Stored data entries:

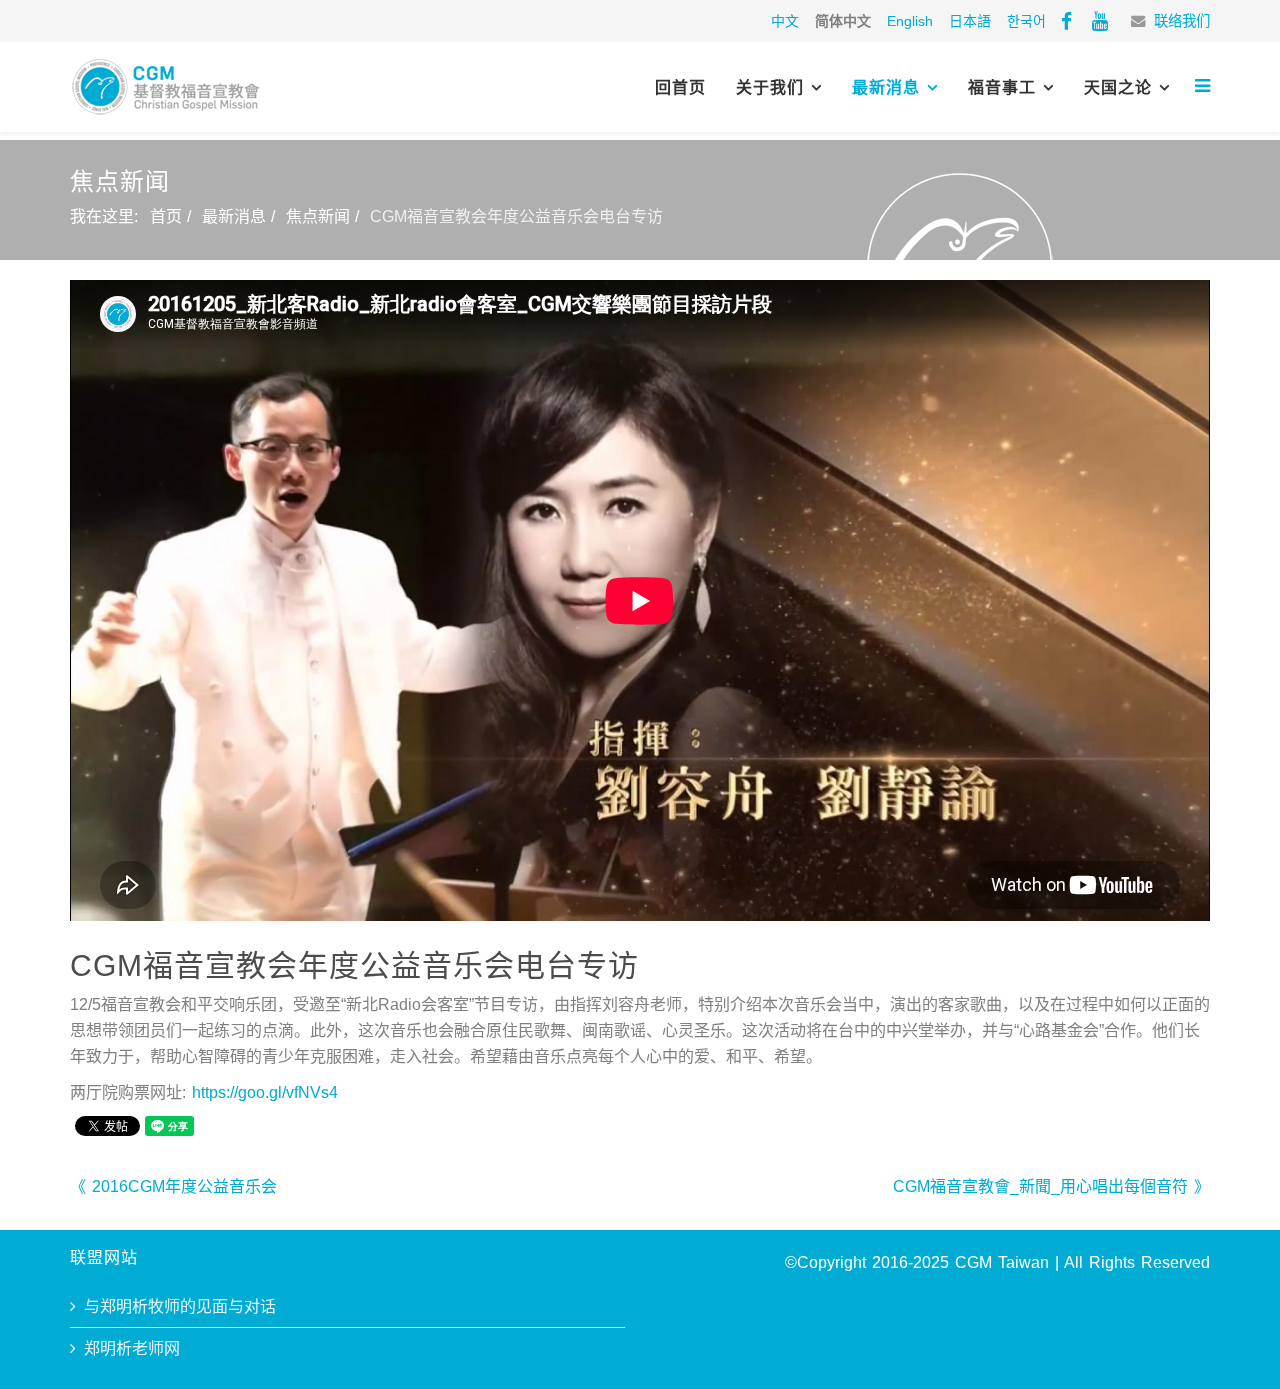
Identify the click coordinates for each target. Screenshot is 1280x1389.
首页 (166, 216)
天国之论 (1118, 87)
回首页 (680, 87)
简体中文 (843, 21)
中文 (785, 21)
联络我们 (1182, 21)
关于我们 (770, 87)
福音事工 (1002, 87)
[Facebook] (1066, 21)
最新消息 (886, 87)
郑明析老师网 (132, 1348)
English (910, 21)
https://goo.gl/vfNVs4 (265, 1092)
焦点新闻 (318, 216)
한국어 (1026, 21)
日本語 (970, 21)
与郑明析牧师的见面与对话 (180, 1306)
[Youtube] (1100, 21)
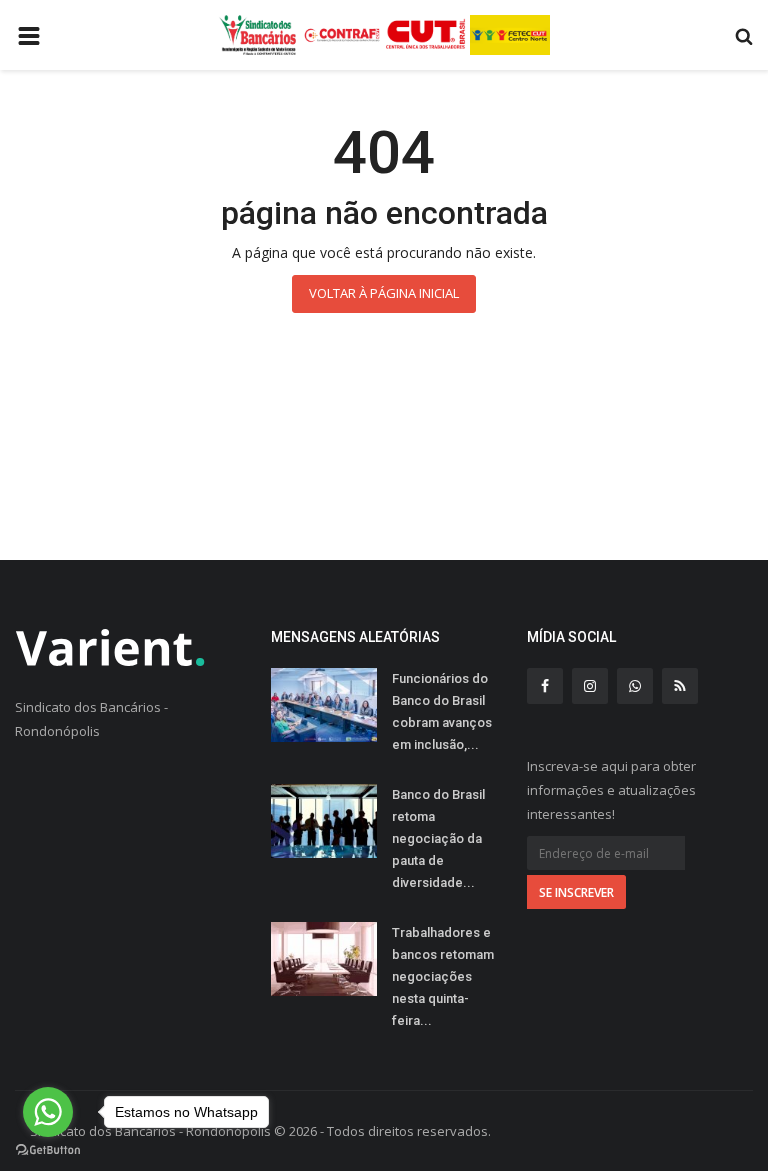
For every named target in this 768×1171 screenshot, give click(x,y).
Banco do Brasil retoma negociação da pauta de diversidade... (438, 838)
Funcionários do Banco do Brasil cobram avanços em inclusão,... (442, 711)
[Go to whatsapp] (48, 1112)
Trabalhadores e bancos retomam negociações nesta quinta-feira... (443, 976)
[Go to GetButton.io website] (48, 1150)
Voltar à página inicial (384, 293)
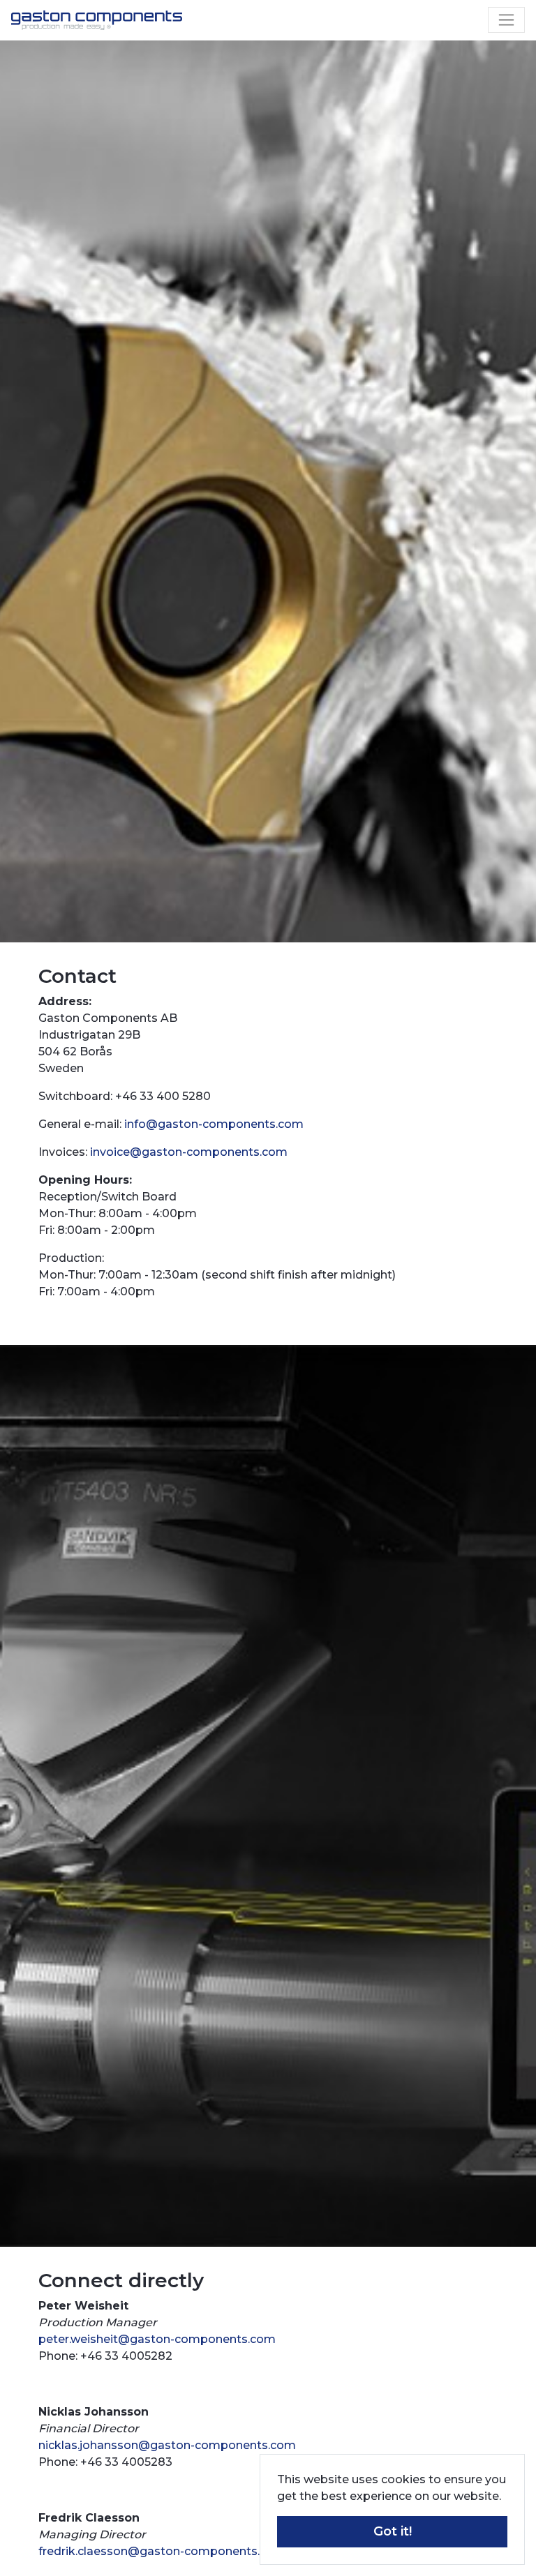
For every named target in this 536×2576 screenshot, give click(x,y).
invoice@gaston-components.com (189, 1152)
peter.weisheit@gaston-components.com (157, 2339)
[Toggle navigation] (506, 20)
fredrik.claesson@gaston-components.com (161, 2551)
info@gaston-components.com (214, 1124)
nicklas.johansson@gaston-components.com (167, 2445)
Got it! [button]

PROBLEM TO WORK ON: Retrieve all lines from the data that contain the string "every".

RESPONSE:
For every named target in this 768×1171 screenshot, give click(x,y).
For every named target in this 536×2576 screenshot, give click(x,y).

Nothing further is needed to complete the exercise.